Your task is to repeat the records exactly from the line containing "You are a GUI" onward, through the final line.
——————
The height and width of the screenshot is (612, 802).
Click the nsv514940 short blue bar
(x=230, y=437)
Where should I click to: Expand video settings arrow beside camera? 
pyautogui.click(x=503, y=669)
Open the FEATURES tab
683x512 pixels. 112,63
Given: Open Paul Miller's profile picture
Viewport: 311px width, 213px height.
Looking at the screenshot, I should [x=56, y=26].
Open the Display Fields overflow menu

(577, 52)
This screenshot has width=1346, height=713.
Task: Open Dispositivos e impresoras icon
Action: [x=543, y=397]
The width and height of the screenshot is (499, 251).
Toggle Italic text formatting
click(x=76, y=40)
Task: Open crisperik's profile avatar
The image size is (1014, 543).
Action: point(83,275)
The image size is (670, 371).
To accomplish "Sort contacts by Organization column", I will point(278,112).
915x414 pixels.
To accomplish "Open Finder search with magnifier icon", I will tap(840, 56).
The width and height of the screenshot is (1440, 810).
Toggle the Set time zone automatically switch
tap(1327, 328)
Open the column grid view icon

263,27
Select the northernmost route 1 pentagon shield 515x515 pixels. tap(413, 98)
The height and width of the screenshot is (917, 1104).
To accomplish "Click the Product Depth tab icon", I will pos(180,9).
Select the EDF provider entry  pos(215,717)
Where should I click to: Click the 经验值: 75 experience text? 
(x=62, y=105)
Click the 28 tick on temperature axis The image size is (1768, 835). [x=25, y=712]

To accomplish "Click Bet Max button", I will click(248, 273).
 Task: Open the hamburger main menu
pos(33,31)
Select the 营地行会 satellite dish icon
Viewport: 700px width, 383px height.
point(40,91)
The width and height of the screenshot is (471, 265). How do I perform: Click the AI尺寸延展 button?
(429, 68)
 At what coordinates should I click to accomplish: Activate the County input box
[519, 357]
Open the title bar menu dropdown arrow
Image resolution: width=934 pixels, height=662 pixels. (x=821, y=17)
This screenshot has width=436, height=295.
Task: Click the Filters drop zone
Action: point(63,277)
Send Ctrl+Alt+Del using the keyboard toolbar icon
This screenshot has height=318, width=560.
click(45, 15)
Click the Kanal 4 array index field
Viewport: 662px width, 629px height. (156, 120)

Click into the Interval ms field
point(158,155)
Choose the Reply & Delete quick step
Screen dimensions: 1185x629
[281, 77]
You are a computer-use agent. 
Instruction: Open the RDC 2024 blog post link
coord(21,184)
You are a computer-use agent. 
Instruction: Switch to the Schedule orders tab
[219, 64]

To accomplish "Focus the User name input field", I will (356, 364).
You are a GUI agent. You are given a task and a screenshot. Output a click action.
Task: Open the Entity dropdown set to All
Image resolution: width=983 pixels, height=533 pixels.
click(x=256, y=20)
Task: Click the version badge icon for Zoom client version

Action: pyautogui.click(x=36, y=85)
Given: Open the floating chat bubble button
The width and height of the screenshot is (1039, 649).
——————
## Task solution
You are a GUI agent. You are given a task and a screenshot. Output a click action.
Task: Open the Entity dropdown set to All
Image resolution: width=983 pixels, height=533 pixels.
click(x=256, y=20)
Task: Click the version badge icon for Zoom client version

Action: pyautogui.click(x=36, y=85)
Given: Open the floating chat bubble button
The width and height of the screenshot is (1039, 649).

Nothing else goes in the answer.